▶ [Study questions]:
a) Rewrite the paragraph in the exhibition review below that begins "For example, in 'Pure and Simulated-I'" so that it is shorter and keeps its main facts.
b) According to the exhibition review below, where was Twist and Twirl held?
c) List every title of an individual work by Onadipe that the exhibition review below names.

▶ [Passage]:
....................

VISUAL ARTS:Moulds of Twist and Twirl from Onadipe’s watch
Man’s pride in science and technological advancement, which has been widely accepted as meeting nearly all human challenges across generations, has come under the scrutiny of Olumide Onadipe in a body of artistic works titled Twist and Twirl, held recently at Pan-Atlantic University, Victoria Island, Lagos.
For diverse reasons, some sociologists and their social critics cousins are hardly excited by scientific discoveries and ‘advancement’ that negate natural approach and traditional values in solving challenges of the world. Onadipe appears to have sympathy for purists who question man’s synthetic sojourn.
This much he explains in some soft sculptural pieces of abstraction that also confirm the existence of Nsukka, precisely, El Anatsui kind of movement. Based in Lagos, Onadipe, is perhaps, among the youngest of exhibiting artists in the city, who graduated from University of Nigeria, Nsukka, in the past two and half decades, and whose mould of sculpture follows the emerging, but quiet ‘Anatsui movement’.
A few weeks ago, a lecturer and former student of the same university, Eva Obodo showed a body of work – in near similar sculptural mould – titled Line by Line at Renault Centre, Victoria Island, Lagos.
One of Onadipe’s works, ‘Maps of Identities’ appears like a miniaturised piece straight from Anatsui’s cloth series just as it also falls within the shadow of another student of the Ghanaian-born master, Nnenna Okore’s pieces at her last show, Akaraka in Lagos last year.
However, Onadipe, in quite a number of other works, attempts to shift away from the spread shape or mentality of most artists who follow the Anatsui’s school of contemporary sculpture.
For example, in ‘Pure and Simulated-I’ as well as ‘Torso,’ Onadipe brings in columned moulds that add a tone of difference to what he could, in the future, highlight as a form of identity, and a slight departure from the crowding Nsukka styles. More importantly, Onadipe’s texture of moulding, incubated on the strength of the environmental theme of the show, speaks profoundly – despite viewing the works in soft copy images.
In non-spread Nsukka tradition pieces such as ‘Earth,’ ‘Rupture’ and ‘One is All,’ the artist’s application of melted polythene or plastic bags takes a viewer right into the subject. The speed at which science is changing the world amazes him, and prompts him to say, “How human inventions has practically reduced the world to a size of a mall and how it arouses a sense of borderless communality; information and images are transmitted in spaces within splits of a second; and how it affect human lives”.

....................

▶ [Dataset section]:
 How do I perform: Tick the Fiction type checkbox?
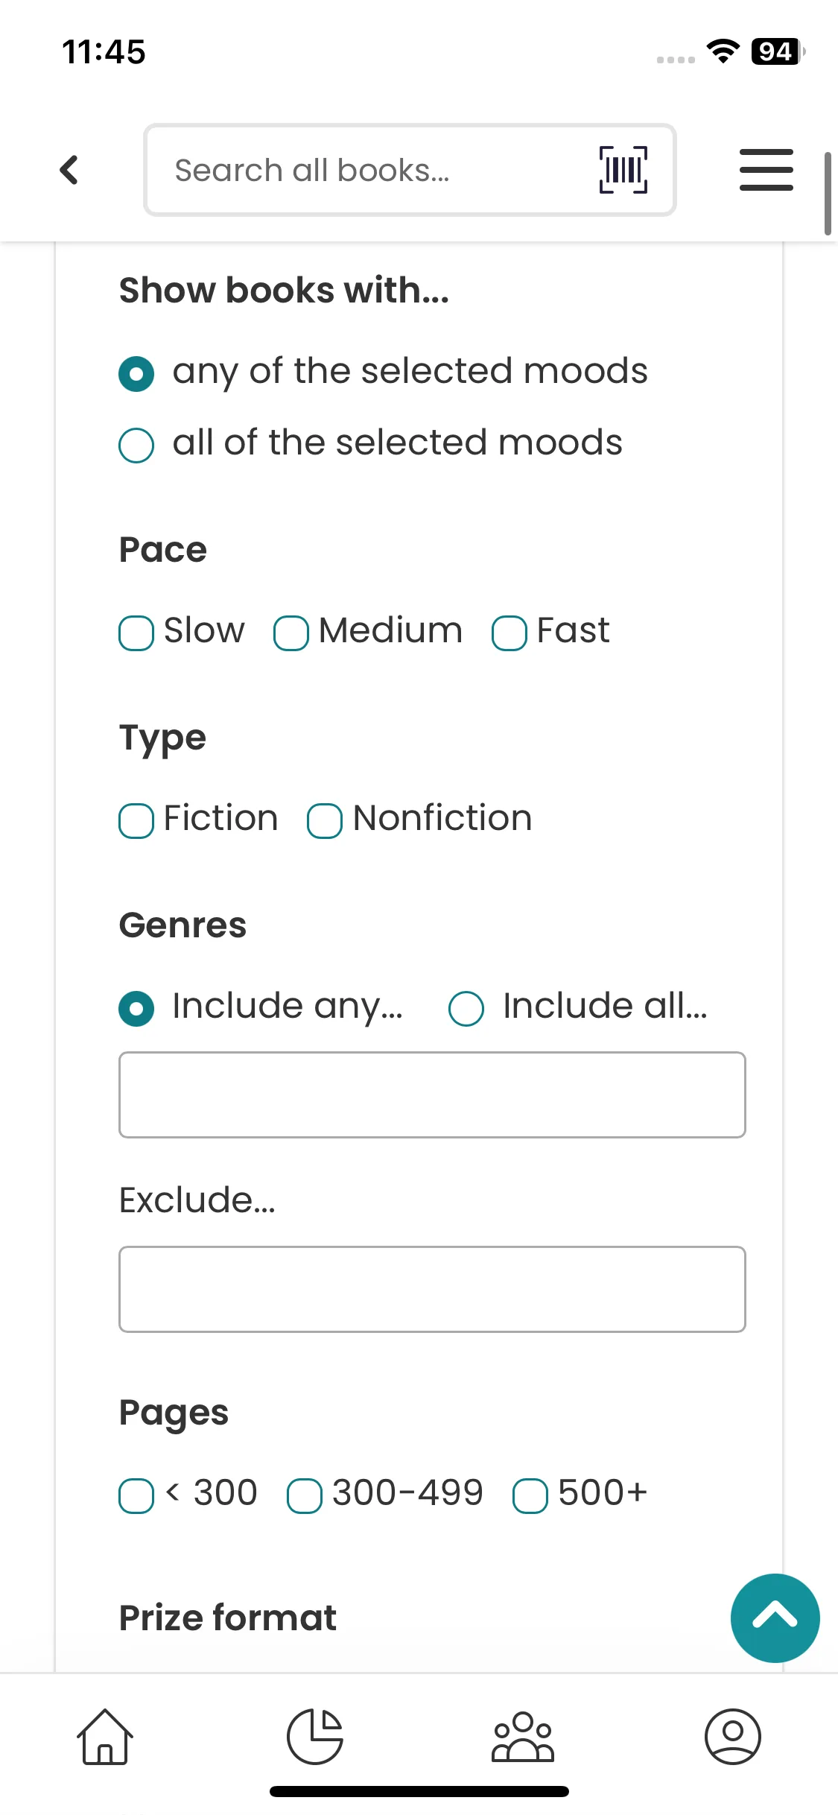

....................

▶ [Answers for this exercise]:
a) In "Pure and Simulated-I" and "Torso," Onadipe uses columned moulds that set his work apart. This could later mark his identity and a slight departure from the many Nsukka styles. His texture of moulding, rooted in the show's environmental theme, speaks strongly even when the works are viewed as soft copy images.

b) It was held at Pan-Atlantic University, Victoria Island, Lagos.

c)
- Maps of Identities
- Pure and Simulated-I
- Torso
- Earth
- Rupture
- One is All